Better rechargeable batteries for cars will lead to a "shift" from petrol-fuelled vehicles to electric alternatives, Sir David King predicted.
Raising the proportion of nuclear power used by the National Grid to 35% would help to meet new demands, he added.
Gordon Brown has said the UK should increase its nuclear power capacity.
The prime minister called for nuclear plans to be "more ambitious" at a time when the price of oil was rising.
It was the first time he had said explicitly that building plans for nuclear plants should be expanded beyond merely having replacements to existing sites.
'Low carbon supply'
Sir David, who was the chief scientific adviser to the government from 2000 to 2007, said "a whole raft of policies" would be required in the future to achieve maximum "energy efficiency gains".
"What I foresee - and I really think this is on the cards - with the improvement of rechargeable batteries for cars is that we will shift from petrol in cars to electric cars, which means that we will be powering those cars off the grid.
"Increasing the amount of power that goes on the grid would go hand-in-hand with increased efficiency gains in domestic usage and so on," he told BBC Radio 4's Today programme.
Asked how much nuclear energy he thought might be needed in the UK in future, he said that "35% of our maximum demand of electricity should come from nuclear".
"This keeps the total cost of electricity down and of course means we have a low carbon supply, and a secure supply. We have plenty of uranium in this country."
Nuclear energy had to be effectively "on all the time", Sir David added.
"Once you've switched on a power station, you keep running. You draw as much power from nuclear as you need at the lowest demand time - mid-summer, which is about 35% of peak."
Ministers said in January they backed new plants, but the focus was on replacing plants which were nearing the end of their lives, at the same site.
In March, Business Secretary John Hutton said he wanted the nuclear industry to go further than merely replacing its 23 ageing reactors, which provide 20% of the UK's electricity.
Sir David predicted the first plants to go up "will almost certainly go up on existing sites, because that means the planning process is much quicker".
"But as we proceed beyond that, there may well be the Health and Safety Executive coming up with reasons for other sites to be chosen, which would be better sites for nuclear power stations."

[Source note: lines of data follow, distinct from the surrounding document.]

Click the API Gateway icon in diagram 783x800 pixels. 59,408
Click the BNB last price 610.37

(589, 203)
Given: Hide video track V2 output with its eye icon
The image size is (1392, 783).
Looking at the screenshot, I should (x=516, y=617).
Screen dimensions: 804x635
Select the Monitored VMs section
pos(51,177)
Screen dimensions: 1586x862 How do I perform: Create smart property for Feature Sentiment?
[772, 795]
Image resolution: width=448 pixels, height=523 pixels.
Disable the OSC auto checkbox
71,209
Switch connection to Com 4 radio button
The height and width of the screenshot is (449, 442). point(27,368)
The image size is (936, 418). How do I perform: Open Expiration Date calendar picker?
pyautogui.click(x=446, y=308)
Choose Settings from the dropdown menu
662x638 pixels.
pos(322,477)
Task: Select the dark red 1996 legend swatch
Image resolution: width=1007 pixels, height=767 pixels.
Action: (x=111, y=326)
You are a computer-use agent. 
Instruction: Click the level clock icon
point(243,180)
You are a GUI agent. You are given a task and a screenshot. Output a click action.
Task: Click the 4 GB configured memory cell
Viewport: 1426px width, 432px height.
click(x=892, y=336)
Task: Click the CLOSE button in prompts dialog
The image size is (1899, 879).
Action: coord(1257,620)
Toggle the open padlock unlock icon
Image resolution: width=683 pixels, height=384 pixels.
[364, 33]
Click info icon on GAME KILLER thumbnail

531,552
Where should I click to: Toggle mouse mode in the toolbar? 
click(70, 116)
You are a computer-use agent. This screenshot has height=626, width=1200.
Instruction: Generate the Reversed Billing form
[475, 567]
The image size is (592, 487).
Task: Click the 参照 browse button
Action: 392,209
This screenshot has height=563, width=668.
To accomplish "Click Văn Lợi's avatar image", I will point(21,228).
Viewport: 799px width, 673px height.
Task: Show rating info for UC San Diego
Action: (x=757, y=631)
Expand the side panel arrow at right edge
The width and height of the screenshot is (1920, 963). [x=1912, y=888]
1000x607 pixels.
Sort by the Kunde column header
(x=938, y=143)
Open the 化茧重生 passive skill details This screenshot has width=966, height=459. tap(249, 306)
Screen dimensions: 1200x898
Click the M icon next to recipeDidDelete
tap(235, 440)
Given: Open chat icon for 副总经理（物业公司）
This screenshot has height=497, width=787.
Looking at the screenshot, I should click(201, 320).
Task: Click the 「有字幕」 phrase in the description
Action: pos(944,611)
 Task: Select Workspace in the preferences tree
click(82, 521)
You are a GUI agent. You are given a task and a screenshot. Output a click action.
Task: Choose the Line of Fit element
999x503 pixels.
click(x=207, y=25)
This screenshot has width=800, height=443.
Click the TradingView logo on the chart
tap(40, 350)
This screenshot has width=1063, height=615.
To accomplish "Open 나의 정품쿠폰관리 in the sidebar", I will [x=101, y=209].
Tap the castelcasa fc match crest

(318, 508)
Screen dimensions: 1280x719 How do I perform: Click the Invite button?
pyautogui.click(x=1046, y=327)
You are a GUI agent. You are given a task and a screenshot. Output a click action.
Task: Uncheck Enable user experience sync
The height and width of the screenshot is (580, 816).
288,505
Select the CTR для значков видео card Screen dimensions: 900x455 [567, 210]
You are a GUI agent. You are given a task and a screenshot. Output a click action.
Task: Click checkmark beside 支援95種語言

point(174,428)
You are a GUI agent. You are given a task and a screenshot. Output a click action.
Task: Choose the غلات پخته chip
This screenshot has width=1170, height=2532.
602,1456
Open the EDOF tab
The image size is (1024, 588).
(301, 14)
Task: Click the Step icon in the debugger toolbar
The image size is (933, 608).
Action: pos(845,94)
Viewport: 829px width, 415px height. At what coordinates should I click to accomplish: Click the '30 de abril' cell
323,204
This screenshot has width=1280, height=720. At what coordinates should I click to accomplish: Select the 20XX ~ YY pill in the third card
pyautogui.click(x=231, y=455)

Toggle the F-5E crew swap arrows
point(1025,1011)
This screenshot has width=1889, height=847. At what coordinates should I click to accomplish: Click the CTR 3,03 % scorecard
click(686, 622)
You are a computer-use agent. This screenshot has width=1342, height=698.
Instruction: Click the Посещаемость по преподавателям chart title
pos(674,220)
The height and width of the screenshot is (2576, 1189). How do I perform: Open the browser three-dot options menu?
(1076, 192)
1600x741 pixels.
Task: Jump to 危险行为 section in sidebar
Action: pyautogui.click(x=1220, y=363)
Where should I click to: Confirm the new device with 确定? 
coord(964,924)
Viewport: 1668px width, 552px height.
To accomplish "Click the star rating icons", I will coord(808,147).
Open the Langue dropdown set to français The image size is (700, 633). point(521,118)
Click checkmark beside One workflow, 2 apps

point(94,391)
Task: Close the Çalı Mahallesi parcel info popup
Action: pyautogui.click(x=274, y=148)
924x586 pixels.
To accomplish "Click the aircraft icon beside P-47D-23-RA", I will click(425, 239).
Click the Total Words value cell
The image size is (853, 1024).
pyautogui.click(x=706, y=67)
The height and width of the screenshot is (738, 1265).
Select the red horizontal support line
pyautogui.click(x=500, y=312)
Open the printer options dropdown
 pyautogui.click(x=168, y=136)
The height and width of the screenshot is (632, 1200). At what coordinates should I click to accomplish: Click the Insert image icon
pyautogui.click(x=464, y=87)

But critics of nuclear energy say it is expensive, creates radioactive waste and could become a target for terrorists.
Liberal Democrat environment spokesman Steve Webb said: "Gordon Brown is drawing totally the wrong conclusion from soaring oil prices. New nuclear power plants won't deliver any power for over a decade.
"Nuclear power is not the answer to today's energy crisis. The government should be focusing on greater energy efficiency, boosting renewables, and making sure that coal-fired power stations do not pollute the environment."
Greenpeace claims that even 10 new reactors would cut the UK's carbon emissions by only about 4% some time after 2025.
And environmental group Friends of the Earth has warned that huge sums of taxpayers' money would be needed to build a new generation of nuclear power stations.
It has criticised the "disastrous performance, broken promises and escalating bills to the taxpayer", which it claims have resulted from the UK's nuclear programme.
Energy minister Malcolm Wicks said the organisation needed to live in the "real world", however.
"Within the space of two days, Friends of the Earth have told us we not only need to wean ourselves off oil, but that we should also close our minds to nuclear power, one of the cheapest forms of low carbon energy available," he added.
In January the Conservatives backed the building of new nuclear power plants as long as no public subsidy was involved.
Energy policy is not a devolved matter but Scottish First Minister Alex Salmond has said there is "no chance" of more nuclear power stations being built in Scotland.
Any new plants would be the first in the UK since the opening of Sizewell B in Suffolk 14 years ago.